Them answer'd, then, Polypheme from his cave.
Oh, friends! I die! and Outis gives the blow.
To whom with accents wing'd his friends without. 580
If no [1]man harm thee, but thou art alone,
And sickness feel'st, it is the stroke of Jove,
And thou must bear it; yet invoke for aid
Thy father Neptune, Sovereign of the floods.
So saying, they went, and in my heart I laugh'd 585
That by the fiction only of a name,
Slight stratagem! I had deceived them all.

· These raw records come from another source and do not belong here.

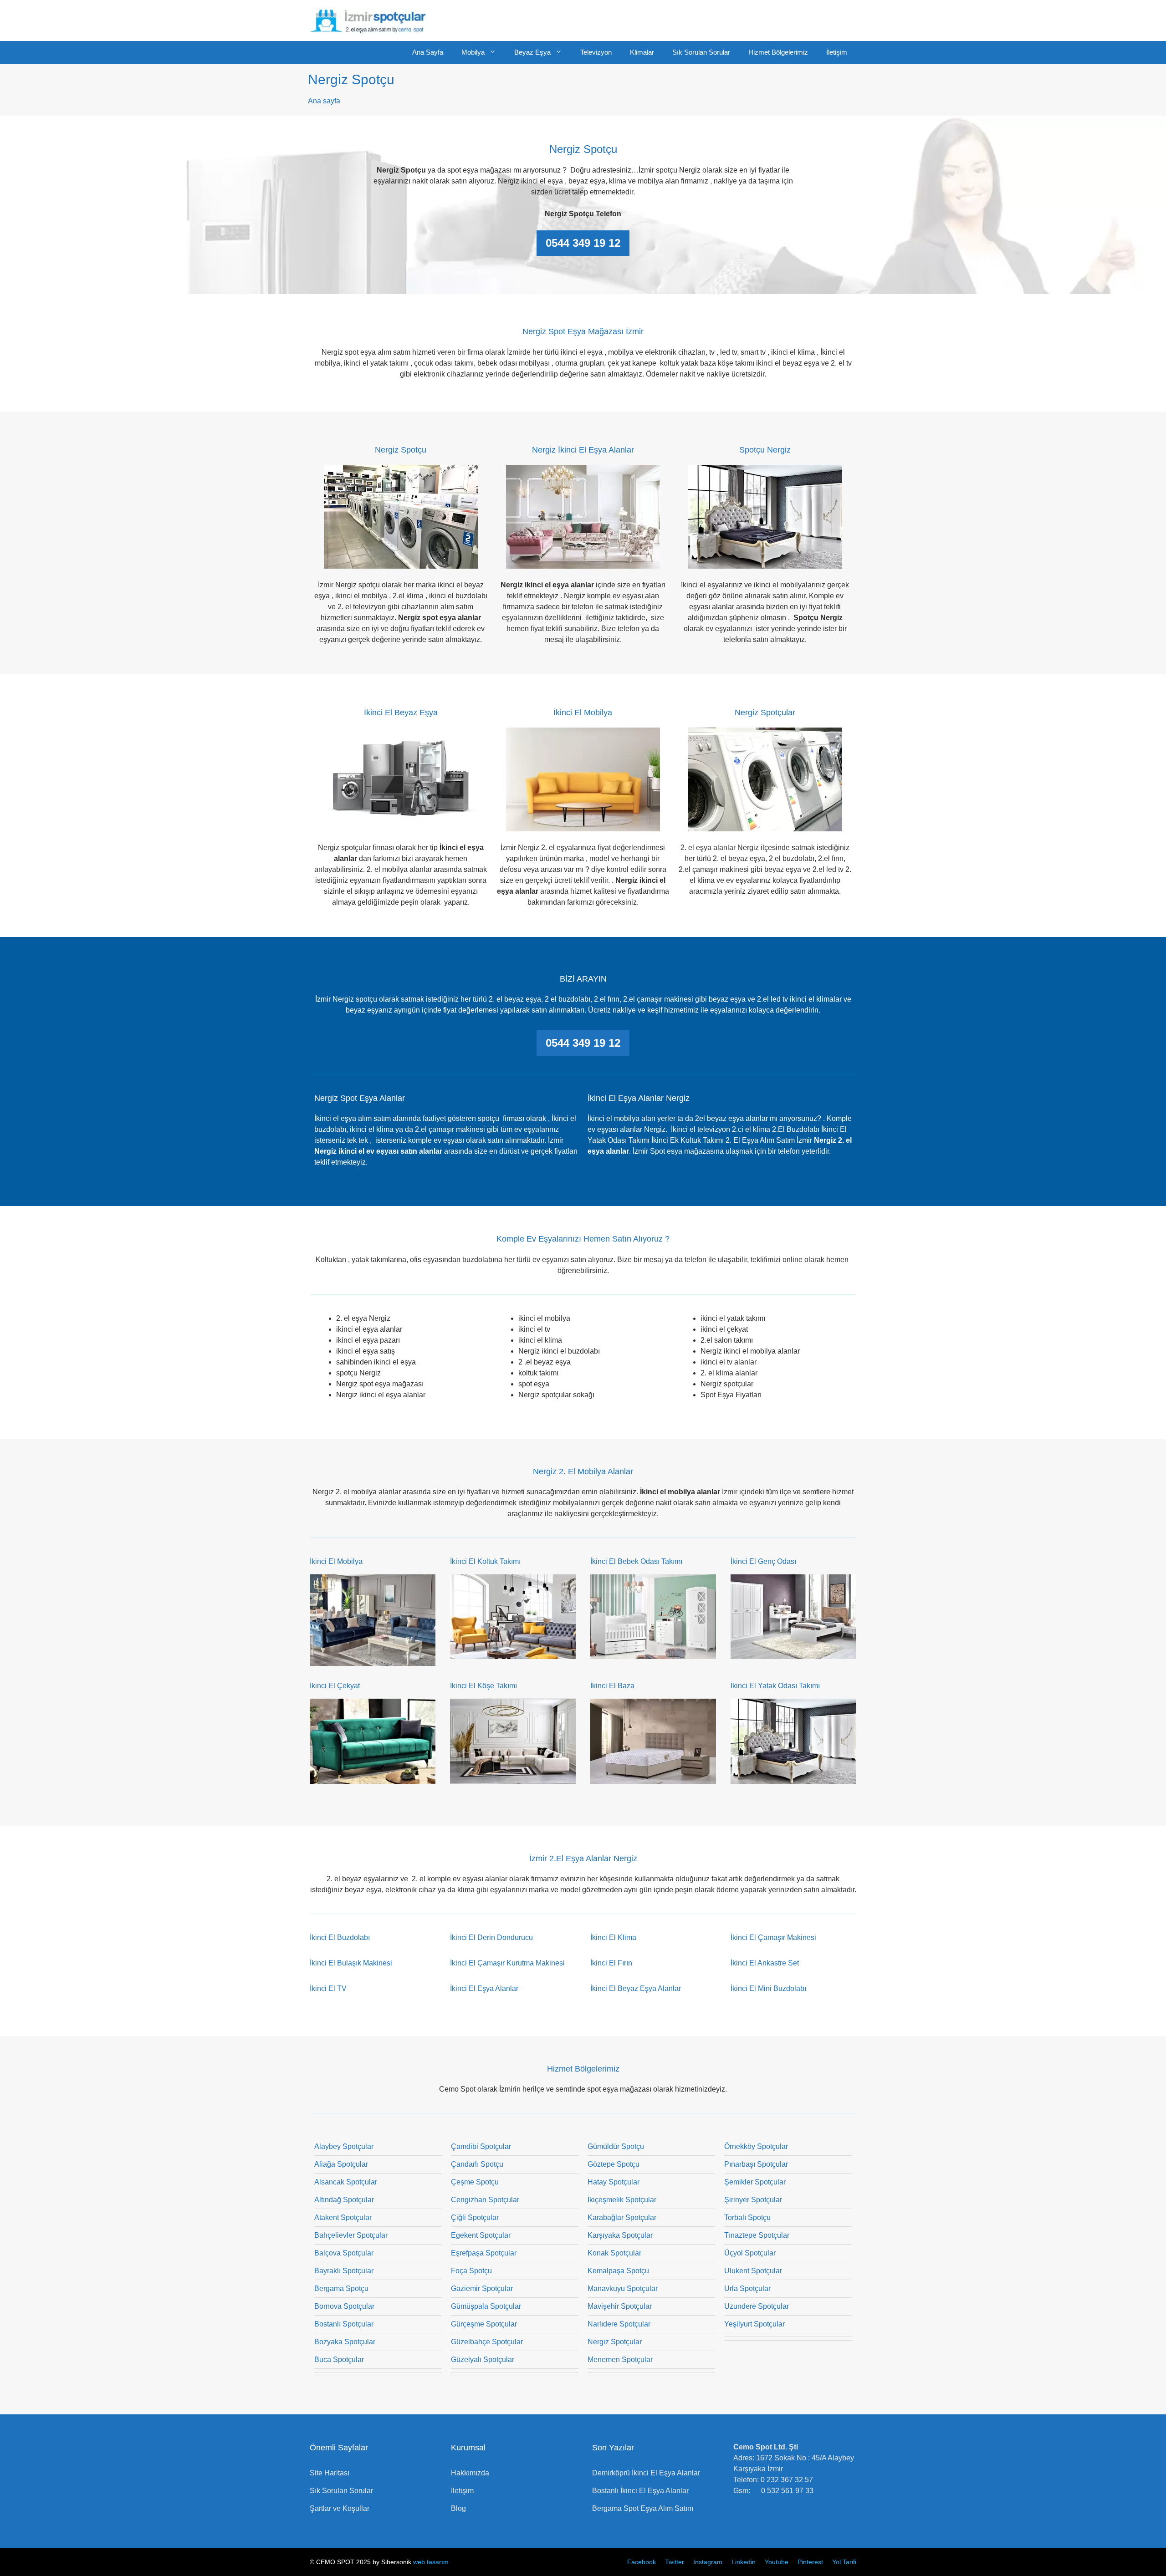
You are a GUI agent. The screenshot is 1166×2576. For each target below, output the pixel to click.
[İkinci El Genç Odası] (793, 1653)
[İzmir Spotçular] (369, 20)
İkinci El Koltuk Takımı (485, 1561)
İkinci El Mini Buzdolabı (768, 1988)
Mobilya (473, 52)
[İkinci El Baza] (653, 1778)
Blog (458, 2508)
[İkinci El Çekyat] (372, 1778)
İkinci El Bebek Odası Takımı (636, 1561)
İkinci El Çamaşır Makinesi (773, 1937)
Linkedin (743, 2562)
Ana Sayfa (427, 52)
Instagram (707, 2562)
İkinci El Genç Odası (763, 1561)
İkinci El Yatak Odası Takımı (775, 1686)
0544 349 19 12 (583, 243)
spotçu (489, 1118)
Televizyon (596, 52)
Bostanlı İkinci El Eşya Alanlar (640, 2491)
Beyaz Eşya (532, 52)
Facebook (641, 2562)
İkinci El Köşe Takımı (483, 1686)
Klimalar (642, 52)
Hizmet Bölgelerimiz (778, 52)
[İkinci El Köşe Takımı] (513, 1778)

Then groan'd the Cyclops wrung with pain and grief,
And, fumbling, with stretch'd hands, removed the rock
From his cave's mouth, which done, he sat him down
Spreading his arms athwart the pass, to stop 591
Our egress with his flocks abroad; so dull,
It seems, he held me, and so ill-advised.
I, pondering what means might fittest prove
To save from instant death, (if save I might) 595
My people and myself, to ev'ry shift
Inclined, and various counsels framed, as one
Who strove for life, conscious of woe at hand.
To me, thus meditating, this appear'd
The likeliest course. The rams well-thriven were, 600
Thick-fleeced, full-sized, with wool of sable hue.
These, silently, with osier twigs on which
The Cyclops, hideous monster, slept, I bound,

  1. Outis, as a name could only denote him who bore it; but as a noun, it signifies no man, which accounts sufficiently for the ludicrous mistake of his brethren.